Passage provided
Like many works of its era, Handel’s Parnasso in festa invokes the gods to celebrate some milestone in a prominent and favored patron’s life. In this case the occasion was the 1734 wedding of Princess Anne, daughter of Caroline of Anspach, Queen Consort to the English King George II. The groom, for the record, was Prince William of Orange.

The bride had been one of the composer’s keyboard pupils — an apt affirmation, in an American Bach Soloists Academy showcase for rising young artists, that having the right teacher at the right time can really pay off. Billed by ABS as a North American premiere, Parnasso opened a two-night concert-version run on Thursday, August 11 at the San Francisco Conservatory of Music.

Handel laid it on thick in this abundant, tonally diverse, intermittently transporting and uneven three-act serenata. Set on Mount Parnassus, the piece is a kind of greatest hits of Greek mythology variety show that features musical accounts of Apollo and Daphne, Orpheus and Eurydice, the war-god Mars in his thundering mode, assorted muses and a lengthy bacchanal in praise of wine, dance and song. All of it is thematically if somewhat woodenly yoked to the marital occasion at hand.

Thomas Jeffrey | Credit: Gene Kosoy

It’s probably just as well that artistic director and conductor Jeffrey Thomas elected to leave this scattered dramaturgy to the listeners’ imaginations. Absent an immersive spectacle — and perhaps some of that “sacred liquor” celebrated at the end of Part One — the piece seemed less than intrinsically stageworthy. The six women soloists, all in elegant and colorful floor-length gowns, commanded the audience’s visual attention.

Thanks to some admirable work by various featured singers, a stellar contribution by the American Bach Choir and Thomas’ steady command of the vocal and musical forces, Parnasso came off as a worthy endeavor. While the 2-hour and 40-minute work might contain more Handelian packing material and less of the meltingly gorgeous passages that shine like molten silver in almost any of the composer’s vocal-and-orchestral works, none of that mattered when the second of three parts got underway.

Robin Bier

After a brief mordant mood setter by the orchestra, four of the six female soloists left their distinctive marks on the same, downward-drifting melody. Contralto Robin Bier’s mysterious dark hue and sauntering presence stood out in particular. Then came one of the chorus’ stately contributions, the part-singing at once distinct and handsomely fused as it was all night.  Moments later, they turned rambunctious on the glories of a hunter’s life.

Information supplied
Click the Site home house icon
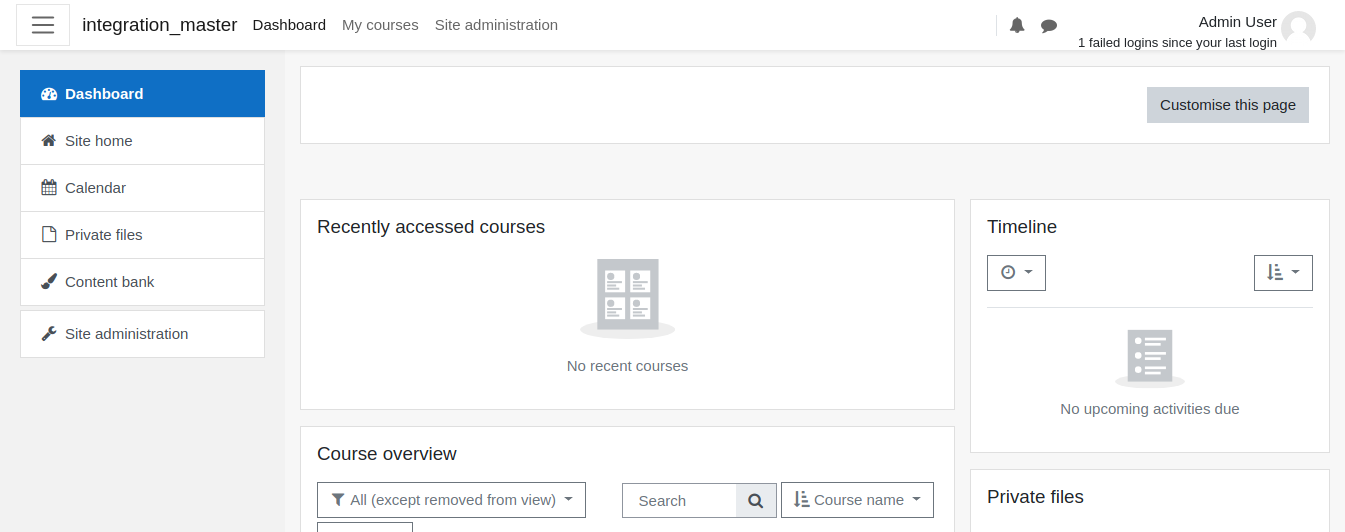This screenshot has width=1345, height=532. [x=49, y=141]
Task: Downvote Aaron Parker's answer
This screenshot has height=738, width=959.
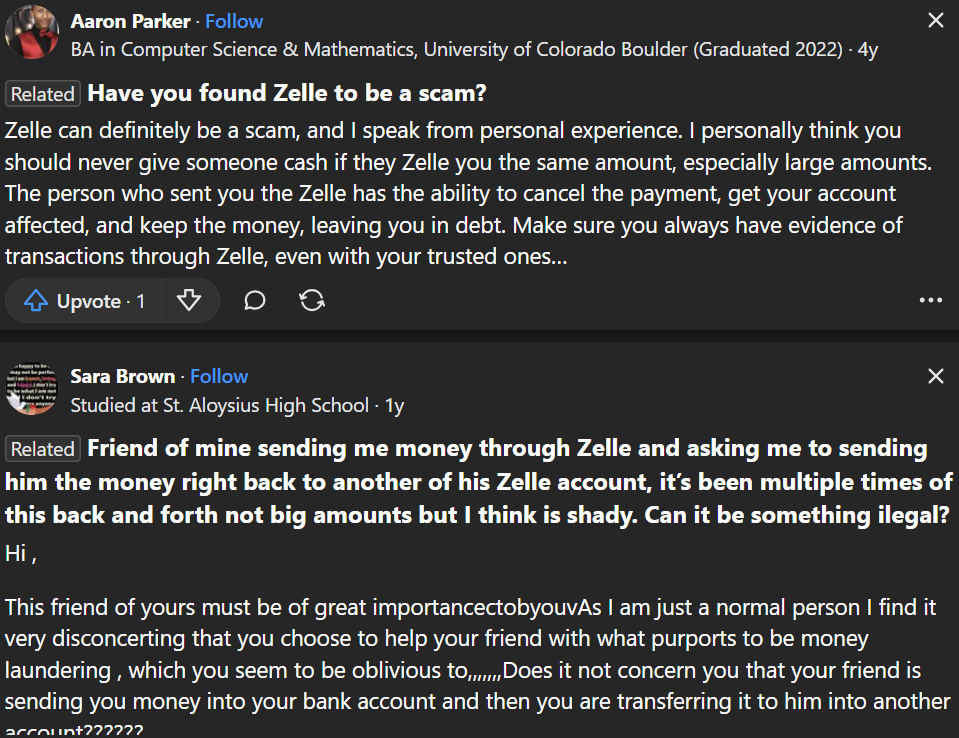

Exercise directions
Write the next part of the concert review of Handel's Parnasso in festa, starting right after its final sentence.

Answer below
Mezzo Katie Clark rode the hectoring strings of Calliope’s aria about the furies to dizzying effect. Soprano Ashley Valentine was graceful if a shade too restrained in Orfeo’s wrenching aria about finding serenity only in the shadows. Even as it closed with a routine recitative and chorus, this middle section staked out the musical high ground in Parnasso.

Mindy Ella Chu

The anchor from start to finish of the evening was mezzo-soprano Mindy Ella Chu, who used her serene presence, suave phrasing, liquid ornaments and a pleasantly earthy timbre to give the dominant role of Apollo a gratifying sheen. If a smattering of her many arias and recitatives felt slightly undercharged, this was a calmly heroic performance all-around.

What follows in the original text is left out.